Refined, Not Ruined: Finding Joy and Strength in Trials
2 min read
To count it joy in trials is not to pretend pain away — it is to trust that the same God who allowed the fire is present inside it, and that He is shaping you toward something abundance cannot produce on its own.
Maybe you woke up this morning already tired. Not from sleep, but from the weight of something that won’t seem to let go — a relationship that keeps straining, a season that keeps stretching, a burden you didn’t ask to carry. If that’s where you are, Psalm 66 was written for you.
The psalmist doesn’t soften what the people endured. He names it plainly: prison, weight on their backs, men riding over their heads. Fire. Water. These aren’t metaphors designed to feel manageable — they are the raw language of people who have been through something genuinely hard. And notice: he doesn’t pretend God was absent from any of it.
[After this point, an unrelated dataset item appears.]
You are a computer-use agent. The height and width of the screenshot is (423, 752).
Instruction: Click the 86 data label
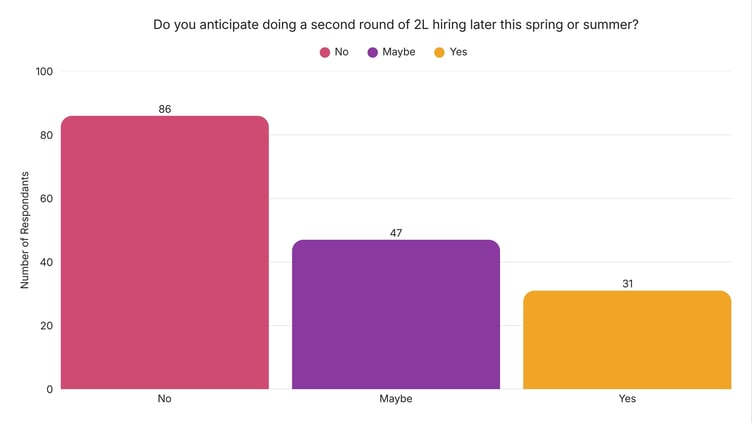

That is perhaps the most honest and the most startling thing in these verses. “You, God, have tested us.” Not “life got hard” or “bad luck found us.” The psalmist looks straight into the difficulty and sees that God has not been caught off guard. There is a Shepherd behind the valley, even when the valley feels like abandon.
Silver doesn’t become refined by sitting in a display case. The impurities rise to the surface only under heat. What God is doing in your trial may not be visible to you yet — and you are not required to perform gratitude for pain you haven’t processed. But you can hold onto the final phrase: “you brought us to the place of abundance.” That is where the story lands.
To count it joy in trials, as James 1 encourages, is not a command to feel cheerful about suffering. It is a settled, quiet confidence — even when your hands are shaking — that the Refiner knows exactly what He is doing with the fire, and that He has not walked away from the furnace.
You are not being punished. You are not being forgotten. You are being held by the same hands that have carried every person who ever prayed these ancient words before you. The road through is real. So is the abundance waiting at the end of it.
Sit with that for a moment before your day begins. The fire is not the final word. Abundance is.
Pause and take a breath. Tell God honestly what the weight feels like today — the specific thing pressing on your back. You don’t have to dress it up.
Ask Him, quietly, to help you trust that He is present in the middle of your trial — not just watching from a distance, but right there in the fire with you.
Think of one moment from your past when something hard eventually gave way to grace. Rest in that memory for thirty seconds, and let it be a small anchor for today.
Close by simply saying: ‘I trust You with what I cannot see yet. Bring me through to the place of abundance, in Your time and Your way.’